Think of it like this: when you're at your hungriest, pretty much any food
tastes amazing, right? So similarly, loneliness creates a hunger in the
brain which neurochemically hypersensitizes our reward system. And
social isolation acts through receptors for these naturally occurring
opioids and other social neurotransmitters to leave the striatum in a state
where its response to things that signal reward and pleasure is completely,
completely over the top. And in this state of hypersensitivity, our brains
signal deep dissatisfaction. We become restless, irritable and impulsive.
And that's pretty much when I want you to keep the bowl of Halloween
chocolate entirely across the room for me, because I will eat it all. I will.
I'm not the only person to point out that the areas in the country most
economically hard hit, where people feel most desolate about their life's
meaning, are also the places where there have been communities most
ravaged by opioids. Social isolation acts through the brain's reward
system to make this state of affairs literally painful. So perhaps it's this
pain, this loneliness, this despondence that's driving so many of us to
connect with whatever we can. Like food. Like handheld electronics. And
for too many people, to drugs like heroin and fentanyl.
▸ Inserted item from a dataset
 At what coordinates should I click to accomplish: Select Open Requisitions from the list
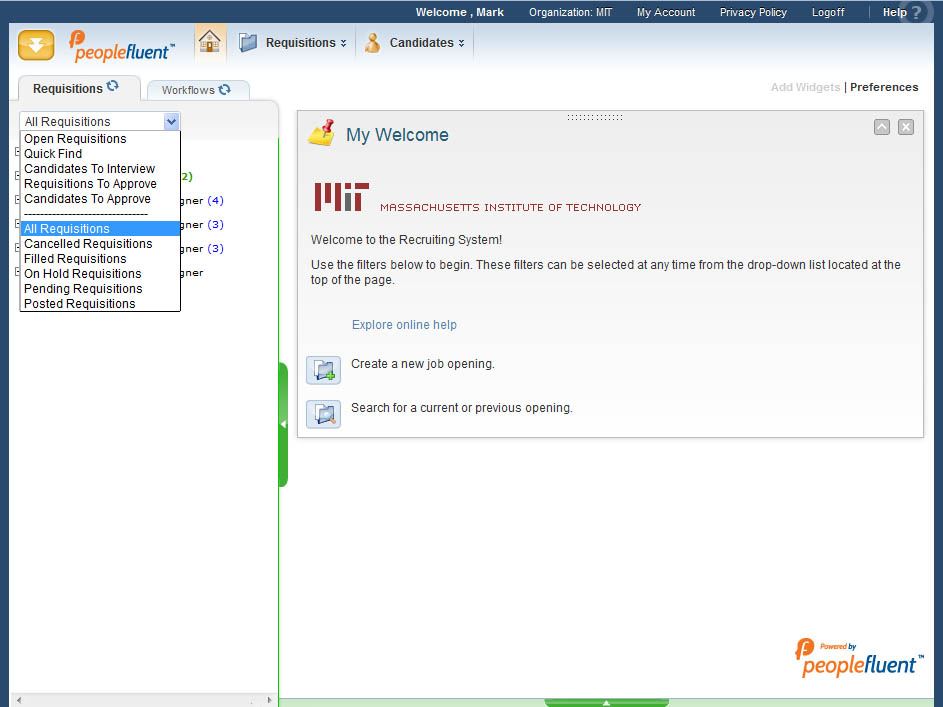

I know someone who overdosed, who was revived by Narcan, and she
was mostly angry that she wasn't simply allowed to die. Imagine for a
second how that feels, that state of hopelessness, OK? But the striatum is
also a source of hope. Because the striatum gives us a clue of how to
bring people back. So, remember that the striatum is our autopilot,
running our behaviors on habit, and it's possible to rewire, to reprogram
that autopilot, but it involves neuroplasticity. So, neuroplasticity is the
ability of brains to reprogram themselves, and rewire themselves, so we
can learn new things. And maybe you've heard the classic adage of
plasticity: neurons that fire together, wire together. Right?
I believe that the solution to the opioid crisis is to explore how social and
psychospiritual interventions can act as neurotechnologies in circuits that
process social and drug-induced rewards. One possibility is to create and
study scalable tools for people to connect with one another over a mutual
interest in recovery through psychospiritual practices. And as such,
psychospiritual practice could involve anything from people getting
together as megafans of touring jam bands, or parkour jams, featuring
shared experiences of vulnerability and personal growth, or more
conventional things, like recovery yoga meetups, or meetings centered
around more traditional conceptions of spiritual experiences.